[Cannes 2016] Elle, la recensione
Ironico, grottesco e tremendamente reale, Elle è un capitolo fondamentale nella grande filmografia di Paul Verhoeven dedicata alla violenza del vivere
Per la prima volta in un film di questo incredibile cineasta olandese dalla vasta carriera hollywoodiana si ride. E parecchio. Si ride della meschinità della protagonista, Isabelle Huppert, manager di una società di videogiochi (indovinate? Violenti!) che tratta tutti con cinismo, sarcasmo e un distacco umiliante.
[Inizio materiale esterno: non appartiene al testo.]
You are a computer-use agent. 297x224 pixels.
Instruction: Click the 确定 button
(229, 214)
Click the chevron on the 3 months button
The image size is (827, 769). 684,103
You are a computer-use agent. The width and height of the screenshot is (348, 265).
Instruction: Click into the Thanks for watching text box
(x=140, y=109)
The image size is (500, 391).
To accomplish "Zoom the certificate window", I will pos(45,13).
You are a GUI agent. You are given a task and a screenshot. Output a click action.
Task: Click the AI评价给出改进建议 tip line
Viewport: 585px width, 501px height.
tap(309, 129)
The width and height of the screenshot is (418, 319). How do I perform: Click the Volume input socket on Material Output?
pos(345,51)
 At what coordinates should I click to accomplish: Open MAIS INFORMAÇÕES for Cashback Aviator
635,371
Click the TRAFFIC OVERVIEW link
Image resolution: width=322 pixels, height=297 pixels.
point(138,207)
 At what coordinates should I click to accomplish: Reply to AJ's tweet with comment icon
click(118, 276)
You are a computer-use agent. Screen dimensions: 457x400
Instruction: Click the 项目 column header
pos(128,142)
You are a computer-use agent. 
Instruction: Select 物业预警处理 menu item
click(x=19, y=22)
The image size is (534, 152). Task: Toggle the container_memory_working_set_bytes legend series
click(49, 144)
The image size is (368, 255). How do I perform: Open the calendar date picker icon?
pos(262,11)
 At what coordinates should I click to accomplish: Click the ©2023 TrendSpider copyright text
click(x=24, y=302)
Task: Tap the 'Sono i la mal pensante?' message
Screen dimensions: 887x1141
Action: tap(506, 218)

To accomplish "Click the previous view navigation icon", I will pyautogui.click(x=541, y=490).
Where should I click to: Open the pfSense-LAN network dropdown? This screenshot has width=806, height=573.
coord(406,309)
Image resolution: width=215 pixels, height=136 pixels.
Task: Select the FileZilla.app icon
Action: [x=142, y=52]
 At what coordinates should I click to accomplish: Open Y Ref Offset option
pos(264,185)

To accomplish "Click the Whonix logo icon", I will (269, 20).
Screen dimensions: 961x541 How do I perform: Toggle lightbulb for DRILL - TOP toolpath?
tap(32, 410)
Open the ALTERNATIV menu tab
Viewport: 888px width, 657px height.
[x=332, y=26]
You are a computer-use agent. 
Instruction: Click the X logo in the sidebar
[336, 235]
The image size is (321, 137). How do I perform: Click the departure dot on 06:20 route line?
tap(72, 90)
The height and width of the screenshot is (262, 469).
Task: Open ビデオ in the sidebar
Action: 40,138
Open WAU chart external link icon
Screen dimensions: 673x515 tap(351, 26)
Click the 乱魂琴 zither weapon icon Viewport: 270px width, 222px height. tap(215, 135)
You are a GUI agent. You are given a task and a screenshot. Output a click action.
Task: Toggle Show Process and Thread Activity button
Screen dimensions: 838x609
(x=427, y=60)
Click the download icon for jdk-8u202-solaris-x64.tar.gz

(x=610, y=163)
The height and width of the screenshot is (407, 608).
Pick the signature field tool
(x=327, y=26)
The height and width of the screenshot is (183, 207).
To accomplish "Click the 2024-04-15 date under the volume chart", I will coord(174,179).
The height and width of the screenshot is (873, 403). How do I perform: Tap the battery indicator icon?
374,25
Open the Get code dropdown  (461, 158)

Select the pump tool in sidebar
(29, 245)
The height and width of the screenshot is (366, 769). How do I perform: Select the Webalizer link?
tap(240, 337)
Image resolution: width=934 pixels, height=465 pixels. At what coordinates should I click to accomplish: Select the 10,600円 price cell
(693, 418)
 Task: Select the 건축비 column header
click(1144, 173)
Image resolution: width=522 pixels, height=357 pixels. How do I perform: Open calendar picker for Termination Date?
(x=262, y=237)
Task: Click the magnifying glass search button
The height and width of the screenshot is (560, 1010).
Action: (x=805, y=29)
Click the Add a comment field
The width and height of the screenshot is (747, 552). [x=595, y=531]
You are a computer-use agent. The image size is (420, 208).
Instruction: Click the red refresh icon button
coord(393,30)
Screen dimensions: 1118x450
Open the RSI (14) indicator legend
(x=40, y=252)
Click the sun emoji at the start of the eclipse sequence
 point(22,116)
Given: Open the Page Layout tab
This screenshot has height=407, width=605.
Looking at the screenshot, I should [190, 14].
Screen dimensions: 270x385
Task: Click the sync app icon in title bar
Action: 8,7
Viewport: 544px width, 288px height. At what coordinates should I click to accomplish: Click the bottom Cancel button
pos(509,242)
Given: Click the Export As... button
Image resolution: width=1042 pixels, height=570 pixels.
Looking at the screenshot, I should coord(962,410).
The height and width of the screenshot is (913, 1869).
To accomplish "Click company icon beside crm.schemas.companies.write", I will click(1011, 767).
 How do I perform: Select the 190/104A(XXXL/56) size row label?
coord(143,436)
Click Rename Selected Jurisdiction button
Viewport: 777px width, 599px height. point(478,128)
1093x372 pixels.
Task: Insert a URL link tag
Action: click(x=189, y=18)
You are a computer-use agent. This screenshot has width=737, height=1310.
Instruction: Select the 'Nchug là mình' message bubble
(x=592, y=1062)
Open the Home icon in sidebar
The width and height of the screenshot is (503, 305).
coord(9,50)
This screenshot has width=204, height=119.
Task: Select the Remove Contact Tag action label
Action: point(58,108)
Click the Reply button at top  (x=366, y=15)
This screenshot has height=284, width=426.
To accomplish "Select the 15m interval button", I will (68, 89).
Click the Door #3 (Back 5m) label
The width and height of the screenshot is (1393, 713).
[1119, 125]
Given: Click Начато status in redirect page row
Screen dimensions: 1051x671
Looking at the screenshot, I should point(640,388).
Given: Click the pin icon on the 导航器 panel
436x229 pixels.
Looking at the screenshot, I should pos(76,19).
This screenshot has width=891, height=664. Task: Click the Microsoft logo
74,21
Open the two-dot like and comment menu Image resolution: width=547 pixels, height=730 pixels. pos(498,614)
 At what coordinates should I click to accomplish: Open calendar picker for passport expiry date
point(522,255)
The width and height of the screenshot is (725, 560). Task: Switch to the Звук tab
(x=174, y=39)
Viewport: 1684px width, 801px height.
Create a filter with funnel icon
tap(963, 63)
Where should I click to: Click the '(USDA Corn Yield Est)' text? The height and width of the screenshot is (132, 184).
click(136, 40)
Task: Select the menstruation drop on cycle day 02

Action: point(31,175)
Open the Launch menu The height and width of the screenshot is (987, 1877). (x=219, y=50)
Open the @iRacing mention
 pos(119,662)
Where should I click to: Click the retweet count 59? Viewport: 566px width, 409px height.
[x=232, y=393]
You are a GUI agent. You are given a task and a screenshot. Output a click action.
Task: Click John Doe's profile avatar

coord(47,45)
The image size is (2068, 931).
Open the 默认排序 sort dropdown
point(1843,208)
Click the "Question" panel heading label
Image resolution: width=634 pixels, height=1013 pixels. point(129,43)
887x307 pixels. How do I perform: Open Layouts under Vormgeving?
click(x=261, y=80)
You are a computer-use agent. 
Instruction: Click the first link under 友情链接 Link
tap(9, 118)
Si ride della violenza vera, cioè dell’assalto che subisce e dello stupro perpetrato ai suoi danni. Si ride infine di chiunque subisca ingiustizie e vessazioni dagli altri.
Il cinema spesso per inseguire il pubblico e consolarlo sfocia nell’ipocrisia, loda il politicamente corretto e ritrae l’ideale più che il reale, ciò che vorremmo credere più che ciò che viviamo. Elle non solo non fa questo, ma rende il punto di vista più cinico sull’umanità una realtà così concreta ed evidente che non si può che ridere riconoscendone il paradossale realismo. Criminali che il giorno dopo si comportano come nulla fosse, tradimenti che non portano a nulla di grave e padri che accettano figli di colore quando loro sono bianchi. Ogni evento che i personaggi subiscono su di sè come fosse uno schiaffo ci suona così vero e concreto da impressionare, ogni ironia data dalla maniera in cui reagiscono agli eventi è talmente cinica da risultare onesta e lontanissima dall’ipocrisia.
Che poi tutto ciò scateni delle liberatorie risate èil dettaglio che merita una riflessione maggiore.